I think it starts with the market Tencent trades in, but I want to be careful with how I frame this, because it’s not the same as 2022 or 2023.

Back then the whole China complex was basically radioactive. Nobody wanted anything. Mainland stocks, Hong Kong stocks, ADRs, internet platforms, consumer names, property-adjacent names, all of it got thrown into the same uninvestable bucket.

This time is a little different.

Mainland China stocks have actually been acting pretty well. A-shares have rallied, AI names have ripped, and there’s plenty of speculative energy in parts of the domestic market. Some of the mainland AI stuff honestly looks quite frothy at the moment. Money is chasing semiconductors, robotics, AI infrastructure, domestic replacement, and anything that smells like policy support.

Hong Kong, on the other hand, has been left for dead.

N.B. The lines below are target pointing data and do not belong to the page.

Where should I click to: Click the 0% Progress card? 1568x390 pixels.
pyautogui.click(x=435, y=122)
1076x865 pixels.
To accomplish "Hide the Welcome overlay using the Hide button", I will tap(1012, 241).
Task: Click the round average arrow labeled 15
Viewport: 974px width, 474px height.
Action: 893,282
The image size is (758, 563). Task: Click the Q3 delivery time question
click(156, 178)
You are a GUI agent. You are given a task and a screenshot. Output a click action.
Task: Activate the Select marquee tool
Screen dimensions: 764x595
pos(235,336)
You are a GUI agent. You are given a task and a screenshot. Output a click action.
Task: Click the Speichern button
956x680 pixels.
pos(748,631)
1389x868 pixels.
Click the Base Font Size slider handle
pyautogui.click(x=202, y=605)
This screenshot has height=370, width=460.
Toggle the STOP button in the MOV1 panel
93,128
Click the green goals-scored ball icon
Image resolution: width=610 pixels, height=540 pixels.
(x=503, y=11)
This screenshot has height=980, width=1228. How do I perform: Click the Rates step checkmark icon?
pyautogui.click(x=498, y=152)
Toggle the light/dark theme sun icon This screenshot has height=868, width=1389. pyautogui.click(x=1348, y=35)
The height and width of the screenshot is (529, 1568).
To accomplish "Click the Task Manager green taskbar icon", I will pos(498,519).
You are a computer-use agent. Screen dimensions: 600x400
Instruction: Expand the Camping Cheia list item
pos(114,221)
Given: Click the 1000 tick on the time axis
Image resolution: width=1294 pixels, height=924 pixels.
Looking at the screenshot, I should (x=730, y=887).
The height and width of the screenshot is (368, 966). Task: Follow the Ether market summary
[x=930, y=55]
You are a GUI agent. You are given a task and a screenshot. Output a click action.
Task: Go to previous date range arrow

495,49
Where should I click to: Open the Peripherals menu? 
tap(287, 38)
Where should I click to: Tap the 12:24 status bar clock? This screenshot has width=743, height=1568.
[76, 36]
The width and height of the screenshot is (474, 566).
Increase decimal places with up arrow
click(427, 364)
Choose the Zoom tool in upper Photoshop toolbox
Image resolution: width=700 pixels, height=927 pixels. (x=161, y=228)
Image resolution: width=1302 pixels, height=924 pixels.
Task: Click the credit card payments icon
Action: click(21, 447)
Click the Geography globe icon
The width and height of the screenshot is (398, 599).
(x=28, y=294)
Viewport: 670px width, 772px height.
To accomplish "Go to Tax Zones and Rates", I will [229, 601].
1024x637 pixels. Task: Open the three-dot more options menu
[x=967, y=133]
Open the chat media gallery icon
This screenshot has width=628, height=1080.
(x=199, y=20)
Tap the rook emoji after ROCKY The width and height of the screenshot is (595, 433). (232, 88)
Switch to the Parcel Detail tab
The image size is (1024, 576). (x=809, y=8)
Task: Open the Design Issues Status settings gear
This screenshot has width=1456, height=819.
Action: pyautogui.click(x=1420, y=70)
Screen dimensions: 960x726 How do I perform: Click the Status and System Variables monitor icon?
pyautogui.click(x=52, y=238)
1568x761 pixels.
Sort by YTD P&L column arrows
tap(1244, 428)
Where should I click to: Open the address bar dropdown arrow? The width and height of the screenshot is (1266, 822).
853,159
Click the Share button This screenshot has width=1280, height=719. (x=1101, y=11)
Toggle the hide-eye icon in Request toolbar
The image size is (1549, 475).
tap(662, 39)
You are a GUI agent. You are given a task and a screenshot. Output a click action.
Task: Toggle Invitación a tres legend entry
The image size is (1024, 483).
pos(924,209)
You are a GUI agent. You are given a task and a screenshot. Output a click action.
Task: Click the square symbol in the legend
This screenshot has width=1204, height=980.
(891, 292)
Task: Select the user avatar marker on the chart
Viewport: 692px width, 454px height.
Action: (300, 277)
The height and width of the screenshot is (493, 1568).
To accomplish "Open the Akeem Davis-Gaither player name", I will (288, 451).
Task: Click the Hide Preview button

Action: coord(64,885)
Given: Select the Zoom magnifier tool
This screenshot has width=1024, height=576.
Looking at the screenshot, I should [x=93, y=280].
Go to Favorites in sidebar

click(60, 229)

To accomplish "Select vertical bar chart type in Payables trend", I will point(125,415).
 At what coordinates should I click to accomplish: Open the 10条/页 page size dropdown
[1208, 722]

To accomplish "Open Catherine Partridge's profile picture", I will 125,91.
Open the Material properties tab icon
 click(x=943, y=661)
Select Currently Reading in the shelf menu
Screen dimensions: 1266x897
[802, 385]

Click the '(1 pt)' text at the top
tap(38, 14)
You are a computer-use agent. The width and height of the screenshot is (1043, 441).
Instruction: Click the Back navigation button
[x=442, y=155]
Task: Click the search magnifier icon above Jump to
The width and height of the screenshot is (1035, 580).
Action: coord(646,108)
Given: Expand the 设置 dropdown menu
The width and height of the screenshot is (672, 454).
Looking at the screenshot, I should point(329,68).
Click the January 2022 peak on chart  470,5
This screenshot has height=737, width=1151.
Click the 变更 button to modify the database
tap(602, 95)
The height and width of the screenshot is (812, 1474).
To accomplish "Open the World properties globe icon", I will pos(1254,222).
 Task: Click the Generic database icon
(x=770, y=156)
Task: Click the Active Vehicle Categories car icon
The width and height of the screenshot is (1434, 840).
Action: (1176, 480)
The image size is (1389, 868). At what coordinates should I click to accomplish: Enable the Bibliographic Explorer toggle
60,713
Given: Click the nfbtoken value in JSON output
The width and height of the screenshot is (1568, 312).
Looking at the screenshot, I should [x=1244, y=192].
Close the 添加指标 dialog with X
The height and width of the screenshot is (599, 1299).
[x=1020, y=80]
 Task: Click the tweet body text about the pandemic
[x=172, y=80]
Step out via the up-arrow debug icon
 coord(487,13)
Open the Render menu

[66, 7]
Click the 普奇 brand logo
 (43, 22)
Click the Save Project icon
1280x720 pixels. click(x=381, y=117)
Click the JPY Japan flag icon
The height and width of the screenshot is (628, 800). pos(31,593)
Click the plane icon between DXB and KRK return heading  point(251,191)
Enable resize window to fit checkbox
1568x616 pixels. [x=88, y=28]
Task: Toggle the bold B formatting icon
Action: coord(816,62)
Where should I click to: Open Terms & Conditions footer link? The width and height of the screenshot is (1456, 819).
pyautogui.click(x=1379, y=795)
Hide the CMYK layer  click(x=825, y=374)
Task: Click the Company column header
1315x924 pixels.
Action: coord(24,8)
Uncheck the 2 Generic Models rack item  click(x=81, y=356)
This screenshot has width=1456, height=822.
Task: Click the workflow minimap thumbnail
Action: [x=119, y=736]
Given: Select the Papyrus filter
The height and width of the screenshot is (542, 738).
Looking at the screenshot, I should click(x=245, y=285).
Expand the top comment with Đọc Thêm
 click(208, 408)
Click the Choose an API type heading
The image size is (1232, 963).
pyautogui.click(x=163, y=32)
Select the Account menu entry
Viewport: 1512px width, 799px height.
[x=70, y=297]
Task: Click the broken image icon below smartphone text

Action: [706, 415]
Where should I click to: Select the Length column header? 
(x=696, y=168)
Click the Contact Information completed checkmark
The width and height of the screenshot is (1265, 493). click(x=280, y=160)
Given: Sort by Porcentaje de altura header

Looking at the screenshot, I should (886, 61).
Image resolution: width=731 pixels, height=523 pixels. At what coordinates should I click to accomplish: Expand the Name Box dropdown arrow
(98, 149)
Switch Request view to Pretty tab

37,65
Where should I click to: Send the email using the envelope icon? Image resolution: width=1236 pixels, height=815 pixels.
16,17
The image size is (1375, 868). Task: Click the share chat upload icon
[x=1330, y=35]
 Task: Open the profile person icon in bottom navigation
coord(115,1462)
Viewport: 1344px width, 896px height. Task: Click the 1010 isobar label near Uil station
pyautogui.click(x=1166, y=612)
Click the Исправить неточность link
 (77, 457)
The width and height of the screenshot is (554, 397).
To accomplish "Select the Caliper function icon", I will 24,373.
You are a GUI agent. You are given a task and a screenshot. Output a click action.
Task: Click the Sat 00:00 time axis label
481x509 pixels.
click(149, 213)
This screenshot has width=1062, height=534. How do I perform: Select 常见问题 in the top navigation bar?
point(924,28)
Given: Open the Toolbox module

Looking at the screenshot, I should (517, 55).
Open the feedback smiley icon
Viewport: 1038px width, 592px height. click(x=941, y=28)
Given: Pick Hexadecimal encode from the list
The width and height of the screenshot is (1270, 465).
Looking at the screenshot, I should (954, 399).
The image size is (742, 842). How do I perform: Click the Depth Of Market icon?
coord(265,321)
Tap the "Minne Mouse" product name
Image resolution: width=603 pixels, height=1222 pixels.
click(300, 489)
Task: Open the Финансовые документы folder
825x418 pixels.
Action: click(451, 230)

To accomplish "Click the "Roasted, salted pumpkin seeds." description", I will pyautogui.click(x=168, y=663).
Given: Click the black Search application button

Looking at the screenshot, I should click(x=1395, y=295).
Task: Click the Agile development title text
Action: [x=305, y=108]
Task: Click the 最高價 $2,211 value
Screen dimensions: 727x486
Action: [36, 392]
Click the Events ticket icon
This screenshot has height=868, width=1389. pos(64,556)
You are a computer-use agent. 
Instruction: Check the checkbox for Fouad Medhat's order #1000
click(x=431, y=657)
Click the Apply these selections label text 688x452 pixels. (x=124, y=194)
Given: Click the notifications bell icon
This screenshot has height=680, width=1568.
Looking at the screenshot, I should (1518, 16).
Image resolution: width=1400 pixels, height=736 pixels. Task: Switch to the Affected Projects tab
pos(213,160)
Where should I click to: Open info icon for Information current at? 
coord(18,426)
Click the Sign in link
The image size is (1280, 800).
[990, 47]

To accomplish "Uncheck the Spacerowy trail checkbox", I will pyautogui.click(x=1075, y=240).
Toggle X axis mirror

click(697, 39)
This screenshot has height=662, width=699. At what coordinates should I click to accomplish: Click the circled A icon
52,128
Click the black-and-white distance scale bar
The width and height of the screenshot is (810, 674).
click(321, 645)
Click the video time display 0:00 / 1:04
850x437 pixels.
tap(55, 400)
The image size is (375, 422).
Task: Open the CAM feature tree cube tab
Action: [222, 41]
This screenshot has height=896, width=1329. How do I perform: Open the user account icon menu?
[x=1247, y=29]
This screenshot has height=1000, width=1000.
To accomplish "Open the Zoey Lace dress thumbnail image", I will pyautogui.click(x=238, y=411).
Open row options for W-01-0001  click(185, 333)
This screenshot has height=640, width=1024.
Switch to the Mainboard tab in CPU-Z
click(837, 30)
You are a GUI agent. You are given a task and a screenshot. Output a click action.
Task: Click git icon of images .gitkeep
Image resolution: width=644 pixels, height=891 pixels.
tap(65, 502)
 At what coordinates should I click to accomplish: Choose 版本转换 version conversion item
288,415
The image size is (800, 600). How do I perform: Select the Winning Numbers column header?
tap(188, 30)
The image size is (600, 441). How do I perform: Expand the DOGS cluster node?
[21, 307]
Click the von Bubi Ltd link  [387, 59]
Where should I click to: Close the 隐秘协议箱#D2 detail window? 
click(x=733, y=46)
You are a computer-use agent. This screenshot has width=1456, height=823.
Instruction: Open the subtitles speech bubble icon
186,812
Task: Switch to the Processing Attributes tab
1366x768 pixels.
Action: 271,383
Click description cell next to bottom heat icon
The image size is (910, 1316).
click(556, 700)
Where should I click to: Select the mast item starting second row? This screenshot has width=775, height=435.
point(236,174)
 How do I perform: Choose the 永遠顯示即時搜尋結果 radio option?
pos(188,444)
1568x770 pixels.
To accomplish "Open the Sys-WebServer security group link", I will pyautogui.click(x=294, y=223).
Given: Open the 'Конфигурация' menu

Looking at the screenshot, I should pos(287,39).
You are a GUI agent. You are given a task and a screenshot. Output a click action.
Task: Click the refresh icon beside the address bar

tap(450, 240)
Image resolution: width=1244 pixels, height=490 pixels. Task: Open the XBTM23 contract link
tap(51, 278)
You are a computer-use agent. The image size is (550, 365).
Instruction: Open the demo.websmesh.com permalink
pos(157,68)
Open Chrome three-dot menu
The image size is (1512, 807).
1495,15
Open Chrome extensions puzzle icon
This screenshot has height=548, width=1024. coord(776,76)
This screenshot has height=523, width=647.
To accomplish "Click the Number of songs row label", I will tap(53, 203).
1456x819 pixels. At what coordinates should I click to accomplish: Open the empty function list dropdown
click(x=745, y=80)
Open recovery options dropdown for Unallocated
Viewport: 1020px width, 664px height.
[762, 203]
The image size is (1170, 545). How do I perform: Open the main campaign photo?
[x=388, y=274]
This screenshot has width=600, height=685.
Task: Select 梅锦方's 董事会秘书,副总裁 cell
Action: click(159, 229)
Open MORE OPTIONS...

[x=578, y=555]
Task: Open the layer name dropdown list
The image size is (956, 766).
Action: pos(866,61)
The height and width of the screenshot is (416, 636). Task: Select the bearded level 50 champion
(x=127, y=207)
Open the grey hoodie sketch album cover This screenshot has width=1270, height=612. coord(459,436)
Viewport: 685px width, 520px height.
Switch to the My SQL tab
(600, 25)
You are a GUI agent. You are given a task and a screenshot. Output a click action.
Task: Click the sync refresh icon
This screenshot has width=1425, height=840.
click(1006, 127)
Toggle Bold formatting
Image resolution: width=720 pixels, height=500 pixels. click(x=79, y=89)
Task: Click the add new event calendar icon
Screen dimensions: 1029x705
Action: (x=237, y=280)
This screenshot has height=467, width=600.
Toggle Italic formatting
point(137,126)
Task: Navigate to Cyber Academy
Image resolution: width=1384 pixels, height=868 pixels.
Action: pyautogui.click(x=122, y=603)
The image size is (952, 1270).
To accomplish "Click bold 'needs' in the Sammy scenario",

Tencent, Alibaba, Meituan, Kuaishou, JD, and the rest of the group have been trading like investors want nothing to do with them. Some of that is macro. China’s economy has been sluggish and the consumer recovery hasn’t been nearly as strong as people hoped, myself included.

Property is still a drag, confidence is weak, and consumers remain very cautious.

I do think China eventually comes out of this, though more stimulus is probably needed. Right now the economy feels stuck in this odd half-recovery where certain parts are fine, certain parts are even hot, and the consumer still looks tired.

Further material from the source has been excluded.